By studying page views made by visitors to Wikipedia, researchers at Los Alamos National Laboratory believe it may be possible to predict epidemics as they emerge.
Influenza outbreaks around the United States, Japan, Poland and Thailand were predicted by researchers before they happened, by monitoring Wikipedia page views. Tuberculosis was also predicted in China and Thailand, along with Dengue fever in Brazil and Thailand.
All of the outbreaks were predicted four weeks or more in advance, except for one outbreak of tuberculosis in China.
"A global disease-forecasting system will change the way we respond to epidemics. In the same way we check the weather each morning, individuals and public health officials can monitor disease incidence and plan for the future based on today's forecast. The goal of this research is to build an operational disease monitoring and forecasting system with open data and open source code," Sara Del Valle of Los Alamos National Laboratory said.
Del Valle and her team developed a way to "train" computer models for new regioins, based on data collected in other regions. Using these techniques, a model developed for Poland could be applied to predictions for Thailand, or other countries. This could assist researchers in creating models for lands where public health information is not readily available.
Access logs for Wikipedia are open data, readily available to the public.
Disease monitoring traditionally involves studying medical records, hospital visits, and calls made to doctor's offices. However, as people seek more data online, many are seeking healthcare information on the World Wide Web before consulting with wellness professionals. The older techniques are also much slower, and more expensive, than gathering data from Wikipedia.
In eight out of 14 cases examined by researchers, visits to Wikipedia pages on diseases spiked four weeks prior to local governments declaring an outbreak.
Languages used by visitors to Wikipedia were used as method of determining location, although researchers admit the technique only provided approximate geographical data.
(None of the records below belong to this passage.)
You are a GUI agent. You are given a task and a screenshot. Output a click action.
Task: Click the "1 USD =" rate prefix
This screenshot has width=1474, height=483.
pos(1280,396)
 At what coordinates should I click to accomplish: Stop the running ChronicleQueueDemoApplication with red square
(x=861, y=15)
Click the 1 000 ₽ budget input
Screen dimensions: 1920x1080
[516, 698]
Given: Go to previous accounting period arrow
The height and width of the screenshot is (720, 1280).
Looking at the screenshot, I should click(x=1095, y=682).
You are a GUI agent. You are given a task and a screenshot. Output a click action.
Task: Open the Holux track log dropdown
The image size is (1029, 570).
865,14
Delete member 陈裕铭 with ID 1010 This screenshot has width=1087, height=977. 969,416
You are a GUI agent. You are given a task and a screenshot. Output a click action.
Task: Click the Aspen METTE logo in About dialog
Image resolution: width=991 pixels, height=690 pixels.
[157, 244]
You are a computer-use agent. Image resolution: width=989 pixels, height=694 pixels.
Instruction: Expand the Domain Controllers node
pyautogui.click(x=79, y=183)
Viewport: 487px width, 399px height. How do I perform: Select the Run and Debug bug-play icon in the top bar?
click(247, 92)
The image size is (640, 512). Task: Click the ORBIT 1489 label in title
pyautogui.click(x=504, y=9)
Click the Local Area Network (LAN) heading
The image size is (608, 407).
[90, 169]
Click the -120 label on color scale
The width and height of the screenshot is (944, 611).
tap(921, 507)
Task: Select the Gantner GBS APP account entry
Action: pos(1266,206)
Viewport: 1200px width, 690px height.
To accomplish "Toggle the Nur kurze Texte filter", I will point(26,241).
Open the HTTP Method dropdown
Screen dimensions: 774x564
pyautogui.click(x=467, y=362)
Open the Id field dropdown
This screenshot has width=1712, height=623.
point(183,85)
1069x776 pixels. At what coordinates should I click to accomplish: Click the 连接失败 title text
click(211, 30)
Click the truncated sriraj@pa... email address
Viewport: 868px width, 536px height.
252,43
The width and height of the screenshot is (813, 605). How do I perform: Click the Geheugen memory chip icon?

Influenza takes the lives of between 3,000 and 49,000 Americans each year, and more accurate predictions could assist medical personnel and organizations in delivering health care where it is most needed.
Many medical researchers are wary of claims that Wikipedia visits could be used to predict outbreaks of disease. Only those people who have Internet access, are familiar with the illness they may be experiencing, and who chose to look up information on Wikipedia would be included in such predictions.
Study of how Wikipedia could be used to help predict outbreaks of disease and emerging epidemics was detailed in the journal PLOS Computational Biology.